# To do:
List, from the lines below, each one with "will" in it.

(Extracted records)

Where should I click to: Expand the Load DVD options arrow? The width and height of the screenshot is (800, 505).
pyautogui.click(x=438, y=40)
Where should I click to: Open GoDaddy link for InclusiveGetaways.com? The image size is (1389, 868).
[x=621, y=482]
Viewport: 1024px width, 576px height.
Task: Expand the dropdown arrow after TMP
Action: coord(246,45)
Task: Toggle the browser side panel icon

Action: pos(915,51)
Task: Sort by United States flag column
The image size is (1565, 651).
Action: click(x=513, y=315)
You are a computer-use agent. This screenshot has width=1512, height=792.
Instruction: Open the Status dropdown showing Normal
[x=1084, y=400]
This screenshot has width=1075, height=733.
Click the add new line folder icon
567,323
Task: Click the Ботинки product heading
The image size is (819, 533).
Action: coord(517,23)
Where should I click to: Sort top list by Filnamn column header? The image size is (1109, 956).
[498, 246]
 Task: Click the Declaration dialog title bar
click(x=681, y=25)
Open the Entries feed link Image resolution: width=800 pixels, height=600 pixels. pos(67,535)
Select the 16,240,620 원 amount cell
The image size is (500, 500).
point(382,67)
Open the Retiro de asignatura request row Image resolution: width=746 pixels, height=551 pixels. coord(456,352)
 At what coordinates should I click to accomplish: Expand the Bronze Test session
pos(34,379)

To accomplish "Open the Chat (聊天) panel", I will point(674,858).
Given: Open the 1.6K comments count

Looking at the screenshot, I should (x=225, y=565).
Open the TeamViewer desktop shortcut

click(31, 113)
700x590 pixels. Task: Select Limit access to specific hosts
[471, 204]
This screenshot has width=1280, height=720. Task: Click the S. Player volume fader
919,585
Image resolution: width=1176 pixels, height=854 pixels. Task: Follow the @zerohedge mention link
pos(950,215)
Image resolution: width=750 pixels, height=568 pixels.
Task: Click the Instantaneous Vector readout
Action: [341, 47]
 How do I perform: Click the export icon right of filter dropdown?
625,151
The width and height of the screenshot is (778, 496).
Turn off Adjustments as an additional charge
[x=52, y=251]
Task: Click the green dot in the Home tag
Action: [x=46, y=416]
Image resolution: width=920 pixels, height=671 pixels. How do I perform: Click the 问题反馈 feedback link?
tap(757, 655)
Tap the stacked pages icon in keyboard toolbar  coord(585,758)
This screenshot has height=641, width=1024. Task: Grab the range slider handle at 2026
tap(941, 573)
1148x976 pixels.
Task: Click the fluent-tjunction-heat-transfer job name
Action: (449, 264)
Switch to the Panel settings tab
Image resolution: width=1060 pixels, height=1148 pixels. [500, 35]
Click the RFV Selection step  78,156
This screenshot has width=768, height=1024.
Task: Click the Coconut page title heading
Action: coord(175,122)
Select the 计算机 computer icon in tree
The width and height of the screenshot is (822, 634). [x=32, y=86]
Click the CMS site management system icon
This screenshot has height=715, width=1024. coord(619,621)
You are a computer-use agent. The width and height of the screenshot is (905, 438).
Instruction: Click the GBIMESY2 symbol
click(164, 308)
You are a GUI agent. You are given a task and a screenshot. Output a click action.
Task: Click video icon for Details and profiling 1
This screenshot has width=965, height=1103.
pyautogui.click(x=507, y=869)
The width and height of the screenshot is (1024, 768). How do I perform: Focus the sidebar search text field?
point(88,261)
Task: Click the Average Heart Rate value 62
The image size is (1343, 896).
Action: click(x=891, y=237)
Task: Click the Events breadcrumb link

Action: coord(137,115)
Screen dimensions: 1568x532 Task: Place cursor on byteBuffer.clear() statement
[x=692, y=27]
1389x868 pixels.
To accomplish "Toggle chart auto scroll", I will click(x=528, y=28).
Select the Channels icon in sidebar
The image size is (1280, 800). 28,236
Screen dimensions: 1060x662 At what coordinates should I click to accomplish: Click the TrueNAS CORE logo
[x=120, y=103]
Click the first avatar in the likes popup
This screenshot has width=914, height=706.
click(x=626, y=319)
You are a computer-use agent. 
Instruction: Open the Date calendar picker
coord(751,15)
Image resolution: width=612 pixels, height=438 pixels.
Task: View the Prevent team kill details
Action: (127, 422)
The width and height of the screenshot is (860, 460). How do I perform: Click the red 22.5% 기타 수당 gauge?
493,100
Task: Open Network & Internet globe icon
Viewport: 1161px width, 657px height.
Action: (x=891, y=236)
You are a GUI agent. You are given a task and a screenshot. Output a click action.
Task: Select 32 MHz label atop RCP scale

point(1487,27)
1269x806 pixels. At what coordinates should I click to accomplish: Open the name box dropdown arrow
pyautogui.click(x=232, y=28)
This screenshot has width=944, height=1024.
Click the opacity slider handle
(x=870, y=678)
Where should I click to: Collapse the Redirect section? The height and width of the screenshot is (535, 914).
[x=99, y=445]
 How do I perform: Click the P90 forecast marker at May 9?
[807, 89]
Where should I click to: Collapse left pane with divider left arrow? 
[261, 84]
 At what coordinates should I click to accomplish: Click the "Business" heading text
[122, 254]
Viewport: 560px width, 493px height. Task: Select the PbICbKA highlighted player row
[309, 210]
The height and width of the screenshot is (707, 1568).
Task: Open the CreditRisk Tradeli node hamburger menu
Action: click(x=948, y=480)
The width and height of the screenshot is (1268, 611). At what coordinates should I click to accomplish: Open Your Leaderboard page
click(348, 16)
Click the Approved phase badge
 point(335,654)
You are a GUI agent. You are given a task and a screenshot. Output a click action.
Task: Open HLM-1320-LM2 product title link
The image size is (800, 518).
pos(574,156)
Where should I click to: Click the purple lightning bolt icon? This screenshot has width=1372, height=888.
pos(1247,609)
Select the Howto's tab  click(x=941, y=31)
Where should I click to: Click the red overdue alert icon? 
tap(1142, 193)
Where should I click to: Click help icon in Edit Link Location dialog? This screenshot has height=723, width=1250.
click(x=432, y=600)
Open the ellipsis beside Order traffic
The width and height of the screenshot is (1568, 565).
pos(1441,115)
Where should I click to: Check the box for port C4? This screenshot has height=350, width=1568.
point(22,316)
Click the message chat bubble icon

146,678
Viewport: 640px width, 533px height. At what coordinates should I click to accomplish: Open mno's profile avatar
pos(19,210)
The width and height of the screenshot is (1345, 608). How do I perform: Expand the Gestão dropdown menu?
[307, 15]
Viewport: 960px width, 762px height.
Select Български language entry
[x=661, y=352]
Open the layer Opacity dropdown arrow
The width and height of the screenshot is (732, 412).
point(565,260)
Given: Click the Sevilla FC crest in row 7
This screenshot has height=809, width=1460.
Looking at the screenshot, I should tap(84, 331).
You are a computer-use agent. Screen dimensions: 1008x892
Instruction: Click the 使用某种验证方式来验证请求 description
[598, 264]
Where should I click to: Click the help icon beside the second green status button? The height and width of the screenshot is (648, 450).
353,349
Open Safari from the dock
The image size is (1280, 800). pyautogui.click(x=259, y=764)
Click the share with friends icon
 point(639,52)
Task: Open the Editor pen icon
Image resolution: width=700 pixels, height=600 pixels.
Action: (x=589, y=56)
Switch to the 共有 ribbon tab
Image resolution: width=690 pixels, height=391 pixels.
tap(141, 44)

# Answer for the task:
To accomplish "Open the Chat (聊天) panel", I will point(674,858).
To accomplish "Toggle chart auto scroll", I will click(x=528, y=28).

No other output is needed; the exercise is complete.